PROBLEM: A single number is required: how many lines below include the string "will".

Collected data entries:
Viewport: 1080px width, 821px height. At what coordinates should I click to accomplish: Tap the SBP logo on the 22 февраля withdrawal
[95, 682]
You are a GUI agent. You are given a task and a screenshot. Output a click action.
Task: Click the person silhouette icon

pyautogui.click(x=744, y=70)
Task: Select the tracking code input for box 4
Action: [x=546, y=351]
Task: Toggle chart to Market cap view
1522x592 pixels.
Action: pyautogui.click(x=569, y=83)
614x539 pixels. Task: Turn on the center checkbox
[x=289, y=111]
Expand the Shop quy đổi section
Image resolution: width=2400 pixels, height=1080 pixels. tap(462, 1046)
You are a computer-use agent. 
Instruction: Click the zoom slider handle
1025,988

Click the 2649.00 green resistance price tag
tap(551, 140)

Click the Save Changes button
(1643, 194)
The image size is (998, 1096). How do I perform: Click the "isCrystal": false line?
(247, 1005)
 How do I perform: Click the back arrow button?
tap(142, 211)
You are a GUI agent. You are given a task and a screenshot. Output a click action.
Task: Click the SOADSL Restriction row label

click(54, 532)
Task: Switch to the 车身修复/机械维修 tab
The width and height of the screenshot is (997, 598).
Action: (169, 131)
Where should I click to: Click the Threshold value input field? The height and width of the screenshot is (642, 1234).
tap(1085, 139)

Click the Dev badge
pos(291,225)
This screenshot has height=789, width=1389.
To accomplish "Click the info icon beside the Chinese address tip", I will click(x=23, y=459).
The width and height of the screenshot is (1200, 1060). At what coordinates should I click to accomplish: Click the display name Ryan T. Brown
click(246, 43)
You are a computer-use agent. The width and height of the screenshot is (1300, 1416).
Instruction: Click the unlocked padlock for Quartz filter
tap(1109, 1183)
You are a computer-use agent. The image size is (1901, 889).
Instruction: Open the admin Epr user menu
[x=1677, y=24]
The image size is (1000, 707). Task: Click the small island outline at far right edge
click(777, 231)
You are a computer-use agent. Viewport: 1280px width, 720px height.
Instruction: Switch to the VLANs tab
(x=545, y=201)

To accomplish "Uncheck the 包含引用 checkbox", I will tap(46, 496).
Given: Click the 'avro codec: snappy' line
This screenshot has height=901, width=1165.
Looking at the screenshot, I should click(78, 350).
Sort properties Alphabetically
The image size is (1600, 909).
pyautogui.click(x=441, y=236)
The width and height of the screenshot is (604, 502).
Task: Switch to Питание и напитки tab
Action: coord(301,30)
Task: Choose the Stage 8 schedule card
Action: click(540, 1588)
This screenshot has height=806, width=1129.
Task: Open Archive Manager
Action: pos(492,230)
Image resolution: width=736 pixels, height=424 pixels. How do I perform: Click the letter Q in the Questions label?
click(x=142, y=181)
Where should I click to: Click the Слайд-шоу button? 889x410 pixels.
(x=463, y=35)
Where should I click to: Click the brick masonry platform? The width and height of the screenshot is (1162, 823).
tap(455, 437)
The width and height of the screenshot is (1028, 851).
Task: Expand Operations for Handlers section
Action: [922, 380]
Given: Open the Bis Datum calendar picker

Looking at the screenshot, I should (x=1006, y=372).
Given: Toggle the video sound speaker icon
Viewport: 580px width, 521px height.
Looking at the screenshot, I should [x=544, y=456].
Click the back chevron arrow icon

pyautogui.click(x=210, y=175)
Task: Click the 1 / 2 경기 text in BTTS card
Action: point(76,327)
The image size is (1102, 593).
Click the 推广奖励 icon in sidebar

RESULT OF THIS TASK: 2